▶ EXERCISE INSTRUCTIONS: Transcribe every record exactly.

(Excerpts from a dataset)
········
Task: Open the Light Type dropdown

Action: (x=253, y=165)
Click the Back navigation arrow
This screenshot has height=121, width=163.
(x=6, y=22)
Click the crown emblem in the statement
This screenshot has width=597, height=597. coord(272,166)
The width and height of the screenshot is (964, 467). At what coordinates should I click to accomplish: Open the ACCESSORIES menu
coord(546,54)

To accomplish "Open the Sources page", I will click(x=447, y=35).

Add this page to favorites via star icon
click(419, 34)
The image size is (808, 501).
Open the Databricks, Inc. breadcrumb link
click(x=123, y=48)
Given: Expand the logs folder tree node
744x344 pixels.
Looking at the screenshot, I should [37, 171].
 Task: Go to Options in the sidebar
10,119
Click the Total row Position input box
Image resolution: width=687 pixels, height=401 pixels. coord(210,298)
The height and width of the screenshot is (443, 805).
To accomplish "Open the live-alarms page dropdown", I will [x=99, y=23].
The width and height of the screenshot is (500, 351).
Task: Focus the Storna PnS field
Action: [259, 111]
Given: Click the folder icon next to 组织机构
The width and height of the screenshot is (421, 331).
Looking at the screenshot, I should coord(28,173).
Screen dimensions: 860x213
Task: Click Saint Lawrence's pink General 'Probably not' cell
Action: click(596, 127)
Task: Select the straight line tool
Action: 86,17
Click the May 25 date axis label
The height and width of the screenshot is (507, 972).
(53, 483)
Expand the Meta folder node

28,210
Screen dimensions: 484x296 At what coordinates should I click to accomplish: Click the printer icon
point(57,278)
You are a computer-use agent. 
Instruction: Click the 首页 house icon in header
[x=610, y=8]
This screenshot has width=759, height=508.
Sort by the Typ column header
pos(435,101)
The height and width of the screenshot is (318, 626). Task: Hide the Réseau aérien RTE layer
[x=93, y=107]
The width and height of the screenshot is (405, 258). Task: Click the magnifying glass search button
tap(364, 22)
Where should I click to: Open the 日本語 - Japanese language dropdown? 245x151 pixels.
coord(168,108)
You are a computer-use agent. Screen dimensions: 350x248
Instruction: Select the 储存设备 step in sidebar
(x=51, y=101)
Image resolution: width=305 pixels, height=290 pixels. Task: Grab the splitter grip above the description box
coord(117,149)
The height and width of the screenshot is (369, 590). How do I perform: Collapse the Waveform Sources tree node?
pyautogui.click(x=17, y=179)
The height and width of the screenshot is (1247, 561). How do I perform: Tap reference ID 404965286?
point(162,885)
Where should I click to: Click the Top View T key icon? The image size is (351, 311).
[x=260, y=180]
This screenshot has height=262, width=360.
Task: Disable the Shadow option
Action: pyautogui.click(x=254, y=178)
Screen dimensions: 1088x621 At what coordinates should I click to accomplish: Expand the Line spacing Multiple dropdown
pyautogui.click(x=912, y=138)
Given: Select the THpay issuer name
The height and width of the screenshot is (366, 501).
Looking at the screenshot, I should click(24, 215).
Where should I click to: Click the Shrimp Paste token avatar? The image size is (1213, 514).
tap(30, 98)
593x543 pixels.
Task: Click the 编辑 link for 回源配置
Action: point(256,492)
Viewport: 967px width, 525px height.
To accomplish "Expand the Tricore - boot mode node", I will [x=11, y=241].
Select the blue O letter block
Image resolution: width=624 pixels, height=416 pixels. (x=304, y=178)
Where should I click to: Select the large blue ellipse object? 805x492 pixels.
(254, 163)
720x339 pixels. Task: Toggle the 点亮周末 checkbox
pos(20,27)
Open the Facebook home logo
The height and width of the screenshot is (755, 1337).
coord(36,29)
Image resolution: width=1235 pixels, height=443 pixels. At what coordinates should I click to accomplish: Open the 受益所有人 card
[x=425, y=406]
········
▶ TASK ANSWER:
Task: Open the Light Type dropdown

Action: (x=253, y=165)
Click the Back navigation arrow
This screenshot has height=121, width=163.
(x=6, y=22)
Click the crown emblem in the statement
This screenshot has width=597, height=597. coord(272,166)
The width and height of the screenshot is (964, 467). At what coordinates should I click to accomplish: Open the ACCESSORIES menu
coord(546,54)

To accomplish "Open the Sources page", I will click(x=447, y=35).

Add this page to favorites via star icon
click(419, 34)
The image size is (808, 501).
Open the Databricks, Inc. breadcrumb link
click(x=123, y=48)
Given: Expand the logs folder tree node
744x344 pixels.
Looking at the screenshot, I should [37, 171].
 Task: Go to Options in the sidebar
10,119
Click the Total row Position input box
Image resolution: width=687 pixels, height=401 pixels. coord(210,298)
The height and width of the screenshot is (443, 805).
To accomplish "Open the live-alarms page dropdown", I will [x=99, y=23].
The width and height of the screenshot is (500, 351).
Task: Focus the Storna PnS field
Action: [259, 111]
Given: Click the folder icon next to 组织机构
The width and height of the screenshot is (421, 331).
Looking at the screenshot, I should coord(28,173).
Screen dimensions: 860x213
Task: Click Saint Lawrence's pink General 'Probably not' cell
Action: click(596, 127)
Task: Select the straight line tool
Action: 86,17
Click the May 25 date axis label
The height and width of the screenshot is (507, 972).
(53, 483)
Expand the Meta folder node

28,210
Screen dimensions: 484x296 At what coordinates should I click to accomplish: Click the printer icon
point(57,278)
You are a computer-use agent. 
Instruction: Click the 首页 house icon in header
[x=610, y=8]
This screenshot has width=759, height=508.
Sort by the Typ column header
pos(435,101)
The height and width of the screenshot is (318, 626). Task: Hide the Réseau aérien RTE layer
[x=93, y=107]
The width and height of the screenshot is (405, 258). Task: Click the magnifying glass search button
tap(364, 22)
Where should I click to: Open the 日本語 - Japanese language dropdown? 245x151 pixels.
coord(168,108)
You are a computer-use agent. Screen dimensions: 350x248
Instruction: Select the 储存设备 step in sidebar
(x=51, y=101)
Image resolution: width=305 pixels, height=290 pixels. Task: Grab the splitter grip above the description box
coord(117,149)
The height and width of the screenshot is (369, 590). How do I perform: Collapse the Waveform Sources tree node?
pyautogui.click(x=17, y=179)
The height and width of the screenshot is (1247, 561). How do I perform: Tap reference ID 404965286?
point(162,885)
Where should I click to: Click the Top View T key icon? The image size is (351, 311).
[x=260, y=180]
This screenshot has height=262, width=360.
Task: Disable the Shadow option
Action: pyautogui.click(x=254, y=178)
Screen dimensions: 1088x621 At what coordinates should I click to accomplish: Expand the Line spacing Multiple dropdown
pyautogui.click(x=912, y=138)
Given: Select the THpay issuer name
The height and width of the screenshot is (366, 501).
Looking at the screenshot, I should click(24, 215).
Where should I click to: Click the Shrimp Paste token avatar? The image size is (1213, 514).
tap(30, 98)
593x543 pixels.
Task: Click the 编辑 link for 回源配置
Action: point(256,492)
Viewport: 967px width, 525px height.
To accomplish "Expand the Tricore - boot mode node", I will [x=11, y=241].
Select the blue O letter block
Image resolution: width=624 pixels, height=416 pixels. (x=304, y=178)
Where should I click to: Select the large blue ellipse object? 805x492 pixels.
(254, 163)
720x339 pixels. Task: Toggle the 点亮周末 checkbox
pos(20,27)
Open the Facebook home logo
The height and width of the screenshot is (755, 1337).
coord(36,29)
Image resolution: width=1235 pixels, height=443 pixels. At what coordinates should I click to accomplish: Open the 受益所有人 card
[x=425, y=406]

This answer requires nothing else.